### PROBLEM TO SOLVE
Please list every line of the listing below that contains the word "will".

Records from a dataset
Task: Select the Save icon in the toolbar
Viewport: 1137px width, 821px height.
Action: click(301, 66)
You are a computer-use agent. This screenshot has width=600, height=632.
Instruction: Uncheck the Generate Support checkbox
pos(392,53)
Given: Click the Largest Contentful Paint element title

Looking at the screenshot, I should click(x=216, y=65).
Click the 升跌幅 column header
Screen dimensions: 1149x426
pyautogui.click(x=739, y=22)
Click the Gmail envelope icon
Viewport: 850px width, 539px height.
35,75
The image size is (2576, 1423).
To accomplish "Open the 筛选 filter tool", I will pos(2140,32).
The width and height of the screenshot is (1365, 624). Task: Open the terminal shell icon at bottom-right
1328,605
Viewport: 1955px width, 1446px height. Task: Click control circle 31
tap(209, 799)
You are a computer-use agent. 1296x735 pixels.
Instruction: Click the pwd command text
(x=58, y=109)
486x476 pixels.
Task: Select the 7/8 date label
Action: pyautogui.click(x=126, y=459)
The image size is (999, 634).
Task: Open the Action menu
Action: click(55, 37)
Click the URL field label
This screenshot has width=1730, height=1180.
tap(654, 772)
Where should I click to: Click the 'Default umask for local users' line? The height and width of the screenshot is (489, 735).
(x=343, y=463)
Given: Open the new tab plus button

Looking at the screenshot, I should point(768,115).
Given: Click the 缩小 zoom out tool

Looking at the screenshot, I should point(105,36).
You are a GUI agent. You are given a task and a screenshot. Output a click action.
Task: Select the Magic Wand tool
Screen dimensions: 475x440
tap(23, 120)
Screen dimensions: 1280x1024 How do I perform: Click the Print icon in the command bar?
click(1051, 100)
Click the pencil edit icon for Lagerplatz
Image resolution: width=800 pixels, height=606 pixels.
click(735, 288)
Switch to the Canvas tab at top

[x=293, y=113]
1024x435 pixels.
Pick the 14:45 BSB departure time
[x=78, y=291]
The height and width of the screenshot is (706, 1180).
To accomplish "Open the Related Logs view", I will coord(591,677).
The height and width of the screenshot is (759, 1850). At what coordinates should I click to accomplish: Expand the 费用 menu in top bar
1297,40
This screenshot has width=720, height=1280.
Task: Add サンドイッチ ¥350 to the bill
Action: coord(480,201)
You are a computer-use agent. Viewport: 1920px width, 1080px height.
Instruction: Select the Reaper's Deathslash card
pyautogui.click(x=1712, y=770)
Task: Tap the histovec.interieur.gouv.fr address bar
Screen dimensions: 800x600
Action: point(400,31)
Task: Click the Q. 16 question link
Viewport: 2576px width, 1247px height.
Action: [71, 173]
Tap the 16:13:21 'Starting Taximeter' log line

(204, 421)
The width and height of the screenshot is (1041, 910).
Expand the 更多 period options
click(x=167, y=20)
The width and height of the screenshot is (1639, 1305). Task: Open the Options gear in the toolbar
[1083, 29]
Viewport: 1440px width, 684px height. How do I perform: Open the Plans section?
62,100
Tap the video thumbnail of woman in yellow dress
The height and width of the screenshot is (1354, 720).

### WRITTEN ANSWER
To accomplish "Open the 筛选 filter tool", I will pos(2140,32).
To accomplish "Open the Related Logs view", I will coord(591,677).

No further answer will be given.